Bad education, however, misses this opportunity completely and, instead of pushing for a permanent ‘why?’, rushes to offer a great quantity of ready-made answers that seem to progressively decrease the need for more ‘why?’. The mind says: ‘There seems to be answers everywhere, particularly from that long, rectangular space on the screen called Google search, so perhaps I should not worry so much’… Neil Postman (1931-2003), a US educator, put it as sharply and as unkindly as: ‘Children come to school as a question mark and leave school as a full stop!’.

There is a point in the child’s education when the ‘why?’ loses the battle and the ‘how to’ becomes king: this is how you answer the question, this is how you do it, this is how you solve the problem, the riddle, the challenge.

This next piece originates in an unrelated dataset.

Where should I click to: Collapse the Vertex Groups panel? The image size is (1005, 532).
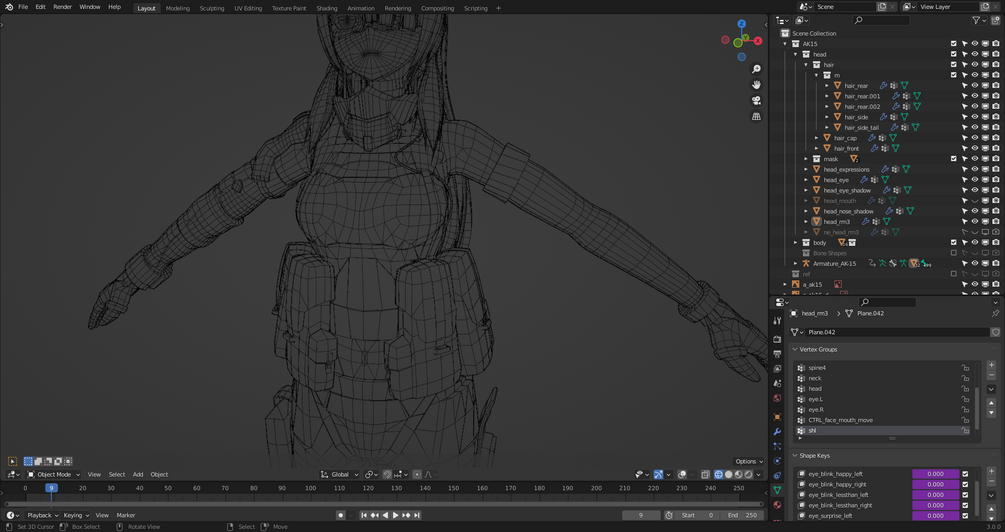pos(796,350)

At some tragic point, the ‘I know how to answer this’, in the child’s homework, becomes totally independent of the question.

I call this the point of inflection, when the ‘why?’ enters into prolonged agony, even exile, and the ‘how to’ takes over, The Big ‘How To’ takeover.

Education, from the Latin educere, means to extract from within, to take out, to come to light, to set the ‘why?’ free. I call the opposite of this de-education: to give all the answers beforehand and promote ‘the how-to’ over the ‘why?’. De-education teaches how to produce beautiful answers, regardless of whether they are answers to the wrong questions.

Given our education system, it should not surprise us that there is a whole industry of ‘ how to’ products and services, from publications to consulting and life coaching: how to be happy, how to be successful, how to be a good parent, how to bake a cake, how to deal with rejection and a myriad more.

In that context, it should not surprise us either that, in organizational life (a reflection of society, after all), we are working mostly with the ‘how to’ currency. Skills, competences, entire HR systems of performance management, are designed to deal with people who know ‘how to’ do things.  The ‘Why are we doing this?’ is in flagrant short supply. The reasons why we do what we do are assumed: there is a strategy, a dictation, goals, a process.  The focus is on how to deliver. Some people told me: ‘I am paid for doing stuff; nobody has ever suggested to me that I am paid, or will be paid, for asking why.’

The problem accumulated is certainly not the richness of the ‘how to’ but the poverty of the ‘why’. Asking ‘why are we doing this?’, even if it requires the courage to confront dozens of pairs of eyes looking at you in disbelief, is a disruptive idea, a provocative, healthy intervention for which one should get a good bonus.